[EXERCISE AIM]
Your answer should be every line with the word "tweet", copied from the data below.

[Saved data entries]
------------------------------------------------

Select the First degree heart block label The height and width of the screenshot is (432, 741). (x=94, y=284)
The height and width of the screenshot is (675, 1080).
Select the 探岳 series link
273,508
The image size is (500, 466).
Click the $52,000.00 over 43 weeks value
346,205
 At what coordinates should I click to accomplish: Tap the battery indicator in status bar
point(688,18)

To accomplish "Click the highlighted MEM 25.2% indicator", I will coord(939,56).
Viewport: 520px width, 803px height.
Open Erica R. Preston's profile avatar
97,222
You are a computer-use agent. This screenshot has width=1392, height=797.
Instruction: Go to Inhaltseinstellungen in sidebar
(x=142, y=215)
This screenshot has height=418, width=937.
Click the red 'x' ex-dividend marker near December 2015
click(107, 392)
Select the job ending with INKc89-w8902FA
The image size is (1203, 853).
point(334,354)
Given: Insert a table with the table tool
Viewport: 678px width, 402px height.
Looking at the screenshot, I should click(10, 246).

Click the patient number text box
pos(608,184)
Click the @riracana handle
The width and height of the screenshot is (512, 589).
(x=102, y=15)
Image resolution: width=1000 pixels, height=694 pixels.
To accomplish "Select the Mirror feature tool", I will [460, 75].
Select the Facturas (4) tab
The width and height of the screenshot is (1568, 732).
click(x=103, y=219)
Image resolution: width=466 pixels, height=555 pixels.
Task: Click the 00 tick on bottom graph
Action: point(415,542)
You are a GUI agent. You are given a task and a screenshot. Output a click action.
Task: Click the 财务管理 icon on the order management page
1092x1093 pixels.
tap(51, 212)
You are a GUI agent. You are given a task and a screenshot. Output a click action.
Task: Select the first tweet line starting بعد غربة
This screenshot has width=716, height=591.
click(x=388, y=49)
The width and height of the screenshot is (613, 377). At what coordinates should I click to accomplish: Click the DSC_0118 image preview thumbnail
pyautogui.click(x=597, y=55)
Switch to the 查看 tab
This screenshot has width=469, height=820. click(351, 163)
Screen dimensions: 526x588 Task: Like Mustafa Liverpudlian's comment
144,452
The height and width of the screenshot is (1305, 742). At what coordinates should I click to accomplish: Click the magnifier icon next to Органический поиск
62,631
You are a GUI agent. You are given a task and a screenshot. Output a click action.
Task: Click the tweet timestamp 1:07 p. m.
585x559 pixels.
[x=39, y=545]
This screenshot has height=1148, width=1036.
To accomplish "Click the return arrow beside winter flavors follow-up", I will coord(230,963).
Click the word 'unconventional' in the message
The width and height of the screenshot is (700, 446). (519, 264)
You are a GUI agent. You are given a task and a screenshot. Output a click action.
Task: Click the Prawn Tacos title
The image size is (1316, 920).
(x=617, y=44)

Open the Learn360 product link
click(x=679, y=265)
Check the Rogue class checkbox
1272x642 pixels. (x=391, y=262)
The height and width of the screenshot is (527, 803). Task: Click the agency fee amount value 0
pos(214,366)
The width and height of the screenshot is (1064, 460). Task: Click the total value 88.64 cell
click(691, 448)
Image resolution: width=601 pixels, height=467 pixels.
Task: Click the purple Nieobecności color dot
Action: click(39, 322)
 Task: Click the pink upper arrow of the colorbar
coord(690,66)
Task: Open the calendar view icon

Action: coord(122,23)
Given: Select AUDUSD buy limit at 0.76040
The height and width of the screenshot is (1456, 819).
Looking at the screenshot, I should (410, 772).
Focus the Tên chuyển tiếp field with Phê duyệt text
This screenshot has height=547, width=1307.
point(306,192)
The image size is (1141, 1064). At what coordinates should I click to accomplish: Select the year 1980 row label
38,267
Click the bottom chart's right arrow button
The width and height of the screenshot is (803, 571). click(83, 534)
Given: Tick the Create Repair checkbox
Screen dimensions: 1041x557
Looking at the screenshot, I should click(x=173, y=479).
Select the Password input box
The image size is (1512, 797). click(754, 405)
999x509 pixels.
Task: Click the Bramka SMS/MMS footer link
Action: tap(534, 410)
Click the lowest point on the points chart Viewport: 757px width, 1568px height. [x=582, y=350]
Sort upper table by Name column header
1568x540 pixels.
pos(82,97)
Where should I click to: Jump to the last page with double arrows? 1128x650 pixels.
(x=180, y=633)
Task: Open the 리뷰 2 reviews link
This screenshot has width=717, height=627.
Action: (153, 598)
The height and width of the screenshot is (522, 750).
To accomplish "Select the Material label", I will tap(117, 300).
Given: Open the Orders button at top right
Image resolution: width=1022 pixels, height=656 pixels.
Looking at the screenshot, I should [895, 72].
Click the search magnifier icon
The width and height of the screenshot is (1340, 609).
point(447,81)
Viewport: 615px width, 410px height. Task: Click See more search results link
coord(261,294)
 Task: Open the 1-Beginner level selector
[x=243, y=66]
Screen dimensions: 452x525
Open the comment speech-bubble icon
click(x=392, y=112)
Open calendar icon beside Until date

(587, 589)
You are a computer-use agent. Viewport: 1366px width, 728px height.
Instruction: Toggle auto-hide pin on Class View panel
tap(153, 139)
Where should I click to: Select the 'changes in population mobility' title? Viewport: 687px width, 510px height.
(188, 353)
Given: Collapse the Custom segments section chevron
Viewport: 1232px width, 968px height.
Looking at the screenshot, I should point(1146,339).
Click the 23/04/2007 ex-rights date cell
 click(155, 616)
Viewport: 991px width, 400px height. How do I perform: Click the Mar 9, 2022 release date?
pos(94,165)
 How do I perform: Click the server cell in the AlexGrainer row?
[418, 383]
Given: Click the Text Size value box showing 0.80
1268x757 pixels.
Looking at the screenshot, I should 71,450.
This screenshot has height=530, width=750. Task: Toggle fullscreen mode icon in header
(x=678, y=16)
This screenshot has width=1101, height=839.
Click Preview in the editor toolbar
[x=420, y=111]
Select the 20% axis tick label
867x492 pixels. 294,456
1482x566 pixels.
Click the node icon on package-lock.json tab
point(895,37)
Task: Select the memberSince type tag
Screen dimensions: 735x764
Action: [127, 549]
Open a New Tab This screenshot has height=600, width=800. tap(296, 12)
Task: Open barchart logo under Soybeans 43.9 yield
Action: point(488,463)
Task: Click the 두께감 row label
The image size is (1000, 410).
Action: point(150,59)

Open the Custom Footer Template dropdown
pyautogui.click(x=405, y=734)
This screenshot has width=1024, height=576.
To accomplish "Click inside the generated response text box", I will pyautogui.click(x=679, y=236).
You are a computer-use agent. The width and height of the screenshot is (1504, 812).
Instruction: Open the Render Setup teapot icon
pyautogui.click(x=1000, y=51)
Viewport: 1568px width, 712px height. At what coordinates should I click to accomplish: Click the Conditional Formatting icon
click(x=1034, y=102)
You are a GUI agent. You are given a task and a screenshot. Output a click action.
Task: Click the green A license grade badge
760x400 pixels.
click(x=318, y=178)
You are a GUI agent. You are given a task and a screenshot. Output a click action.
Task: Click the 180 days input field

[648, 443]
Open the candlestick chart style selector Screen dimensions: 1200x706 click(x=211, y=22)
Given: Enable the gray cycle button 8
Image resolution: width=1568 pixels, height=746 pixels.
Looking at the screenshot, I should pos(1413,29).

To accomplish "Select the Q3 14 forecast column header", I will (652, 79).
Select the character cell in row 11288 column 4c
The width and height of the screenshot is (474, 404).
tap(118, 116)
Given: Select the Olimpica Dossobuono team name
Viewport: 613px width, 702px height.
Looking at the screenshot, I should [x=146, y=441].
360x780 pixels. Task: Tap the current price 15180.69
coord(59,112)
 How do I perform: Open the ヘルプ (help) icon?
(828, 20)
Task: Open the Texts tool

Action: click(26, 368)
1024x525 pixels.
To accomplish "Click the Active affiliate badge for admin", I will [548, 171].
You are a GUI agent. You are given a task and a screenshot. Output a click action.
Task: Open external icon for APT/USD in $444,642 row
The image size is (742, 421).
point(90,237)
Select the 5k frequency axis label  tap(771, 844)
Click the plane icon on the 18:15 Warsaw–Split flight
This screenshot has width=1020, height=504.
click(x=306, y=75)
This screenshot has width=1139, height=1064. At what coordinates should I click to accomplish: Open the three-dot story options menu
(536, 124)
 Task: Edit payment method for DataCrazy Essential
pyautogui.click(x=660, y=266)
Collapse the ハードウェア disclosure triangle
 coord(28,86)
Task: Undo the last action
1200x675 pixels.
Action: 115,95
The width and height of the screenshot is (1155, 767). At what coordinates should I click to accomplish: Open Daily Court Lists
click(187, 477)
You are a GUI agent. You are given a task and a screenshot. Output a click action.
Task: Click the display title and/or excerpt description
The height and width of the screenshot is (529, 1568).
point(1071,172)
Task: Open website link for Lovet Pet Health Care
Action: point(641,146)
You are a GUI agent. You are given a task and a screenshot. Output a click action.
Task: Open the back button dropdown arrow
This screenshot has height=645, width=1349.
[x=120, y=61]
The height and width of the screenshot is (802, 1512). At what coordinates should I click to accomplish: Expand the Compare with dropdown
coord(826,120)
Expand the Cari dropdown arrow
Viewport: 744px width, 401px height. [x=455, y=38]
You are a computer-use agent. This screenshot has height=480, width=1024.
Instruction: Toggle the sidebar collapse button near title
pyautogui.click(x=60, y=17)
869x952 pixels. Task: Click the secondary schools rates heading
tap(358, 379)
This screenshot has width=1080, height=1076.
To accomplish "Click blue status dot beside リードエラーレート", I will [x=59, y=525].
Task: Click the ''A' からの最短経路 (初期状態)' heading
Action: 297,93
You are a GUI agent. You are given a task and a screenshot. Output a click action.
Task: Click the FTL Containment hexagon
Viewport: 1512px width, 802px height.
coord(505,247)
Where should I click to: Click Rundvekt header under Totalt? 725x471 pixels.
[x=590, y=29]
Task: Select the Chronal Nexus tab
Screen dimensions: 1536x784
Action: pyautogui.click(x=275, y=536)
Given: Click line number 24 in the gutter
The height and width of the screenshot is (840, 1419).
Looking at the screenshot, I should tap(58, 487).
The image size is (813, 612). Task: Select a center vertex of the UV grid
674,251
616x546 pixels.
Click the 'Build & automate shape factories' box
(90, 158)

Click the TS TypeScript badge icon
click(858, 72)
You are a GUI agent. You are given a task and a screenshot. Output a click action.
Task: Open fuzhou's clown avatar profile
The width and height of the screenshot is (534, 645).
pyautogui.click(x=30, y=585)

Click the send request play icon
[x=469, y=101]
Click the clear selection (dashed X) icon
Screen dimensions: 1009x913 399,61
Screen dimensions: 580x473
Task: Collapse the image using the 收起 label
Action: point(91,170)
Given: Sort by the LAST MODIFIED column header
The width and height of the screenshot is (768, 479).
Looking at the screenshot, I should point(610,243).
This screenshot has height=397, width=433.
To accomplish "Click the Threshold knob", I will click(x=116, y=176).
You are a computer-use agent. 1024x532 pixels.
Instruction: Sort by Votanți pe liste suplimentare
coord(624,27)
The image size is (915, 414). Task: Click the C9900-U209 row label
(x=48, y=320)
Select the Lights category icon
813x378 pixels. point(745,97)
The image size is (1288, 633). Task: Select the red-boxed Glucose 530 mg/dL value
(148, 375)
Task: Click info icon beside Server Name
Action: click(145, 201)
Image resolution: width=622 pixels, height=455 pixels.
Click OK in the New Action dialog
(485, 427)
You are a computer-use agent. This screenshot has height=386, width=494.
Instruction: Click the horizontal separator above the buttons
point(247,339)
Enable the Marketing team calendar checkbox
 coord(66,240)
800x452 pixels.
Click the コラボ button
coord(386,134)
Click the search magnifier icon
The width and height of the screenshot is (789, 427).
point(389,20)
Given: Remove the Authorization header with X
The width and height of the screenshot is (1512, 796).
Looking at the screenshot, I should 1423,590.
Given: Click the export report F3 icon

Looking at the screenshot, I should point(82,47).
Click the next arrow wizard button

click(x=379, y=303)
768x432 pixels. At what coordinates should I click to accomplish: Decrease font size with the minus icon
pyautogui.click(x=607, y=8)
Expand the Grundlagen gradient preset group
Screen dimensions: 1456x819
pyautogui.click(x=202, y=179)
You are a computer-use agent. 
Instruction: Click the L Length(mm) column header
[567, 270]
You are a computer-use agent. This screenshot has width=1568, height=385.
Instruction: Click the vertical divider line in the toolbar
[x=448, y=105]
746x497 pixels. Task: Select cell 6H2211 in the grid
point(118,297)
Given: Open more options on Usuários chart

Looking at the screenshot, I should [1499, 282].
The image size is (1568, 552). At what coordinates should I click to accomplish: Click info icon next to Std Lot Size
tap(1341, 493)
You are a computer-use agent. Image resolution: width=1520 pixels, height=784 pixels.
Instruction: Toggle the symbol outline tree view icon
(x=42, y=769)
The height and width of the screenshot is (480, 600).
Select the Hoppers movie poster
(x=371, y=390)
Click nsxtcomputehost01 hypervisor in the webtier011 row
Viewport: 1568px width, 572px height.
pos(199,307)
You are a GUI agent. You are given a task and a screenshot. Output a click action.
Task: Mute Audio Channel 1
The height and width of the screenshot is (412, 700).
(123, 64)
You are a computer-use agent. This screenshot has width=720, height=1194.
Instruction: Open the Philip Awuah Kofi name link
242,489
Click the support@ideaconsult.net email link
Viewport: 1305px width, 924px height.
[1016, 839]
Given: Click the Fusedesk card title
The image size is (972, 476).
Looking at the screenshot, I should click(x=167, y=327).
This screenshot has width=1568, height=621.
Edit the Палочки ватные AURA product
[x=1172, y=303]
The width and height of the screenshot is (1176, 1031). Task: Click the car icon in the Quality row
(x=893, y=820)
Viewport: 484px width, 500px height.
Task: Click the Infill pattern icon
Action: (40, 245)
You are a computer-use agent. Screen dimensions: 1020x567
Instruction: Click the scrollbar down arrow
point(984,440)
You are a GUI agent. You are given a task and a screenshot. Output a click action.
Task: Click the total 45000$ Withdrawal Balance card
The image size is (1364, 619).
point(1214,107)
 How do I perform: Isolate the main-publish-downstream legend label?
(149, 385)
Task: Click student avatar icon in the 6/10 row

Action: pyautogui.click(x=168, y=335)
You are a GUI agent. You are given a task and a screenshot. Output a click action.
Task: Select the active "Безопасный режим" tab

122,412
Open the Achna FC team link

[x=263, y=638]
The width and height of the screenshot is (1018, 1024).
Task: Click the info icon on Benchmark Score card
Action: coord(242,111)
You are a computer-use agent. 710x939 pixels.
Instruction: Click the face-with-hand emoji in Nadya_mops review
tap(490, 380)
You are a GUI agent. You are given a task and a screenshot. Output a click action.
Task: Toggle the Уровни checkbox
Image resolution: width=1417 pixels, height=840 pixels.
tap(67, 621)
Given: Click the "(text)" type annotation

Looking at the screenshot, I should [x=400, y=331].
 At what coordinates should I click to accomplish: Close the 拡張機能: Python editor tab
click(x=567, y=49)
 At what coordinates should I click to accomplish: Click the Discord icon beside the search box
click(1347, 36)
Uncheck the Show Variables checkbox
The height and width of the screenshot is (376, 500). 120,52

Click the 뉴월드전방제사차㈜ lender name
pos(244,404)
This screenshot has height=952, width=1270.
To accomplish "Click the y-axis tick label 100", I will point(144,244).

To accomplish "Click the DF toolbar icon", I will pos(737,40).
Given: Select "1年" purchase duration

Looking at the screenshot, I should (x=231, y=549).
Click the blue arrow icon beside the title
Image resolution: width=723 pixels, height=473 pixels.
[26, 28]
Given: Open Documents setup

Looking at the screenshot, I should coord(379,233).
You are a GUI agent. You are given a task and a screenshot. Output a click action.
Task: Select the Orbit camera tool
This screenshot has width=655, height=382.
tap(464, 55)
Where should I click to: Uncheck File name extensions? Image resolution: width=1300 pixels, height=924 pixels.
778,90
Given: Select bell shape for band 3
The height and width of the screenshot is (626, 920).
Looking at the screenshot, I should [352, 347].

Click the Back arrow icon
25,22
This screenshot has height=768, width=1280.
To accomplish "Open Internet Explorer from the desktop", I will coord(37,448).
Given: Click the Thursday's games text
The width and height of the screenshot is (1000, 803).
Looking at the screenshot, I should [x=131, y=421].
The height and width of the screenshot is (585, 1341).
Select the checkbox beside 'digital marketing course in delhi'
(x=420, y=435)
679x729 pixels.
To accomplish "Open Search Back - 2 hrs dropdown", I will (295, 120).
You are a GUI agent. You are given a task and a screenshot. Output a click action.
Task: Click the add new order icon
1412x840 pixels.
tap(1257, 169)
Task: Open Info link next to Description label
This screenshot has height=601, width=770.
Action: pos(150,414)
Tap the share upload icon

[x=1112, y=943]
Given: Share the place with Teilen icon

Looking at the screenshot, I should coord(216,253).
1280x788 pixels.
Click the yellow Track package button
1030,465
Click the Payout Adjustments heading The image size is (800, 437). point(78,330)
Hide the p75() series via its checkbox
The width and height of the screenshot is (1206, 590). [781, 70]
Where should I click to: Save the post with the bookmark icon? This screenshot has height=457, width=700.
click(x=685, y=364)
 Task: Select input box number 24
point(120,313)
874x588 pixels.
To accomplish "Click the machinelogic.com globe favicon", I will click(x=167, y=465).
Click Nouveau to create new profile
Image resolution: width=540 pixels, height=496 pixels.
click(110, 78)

------------------------------------------------

[YOUR RESPONSE]
Task: Select the first tweet line starting بعد غربة
Task: Click the tweet timestamp 1:07 p. m.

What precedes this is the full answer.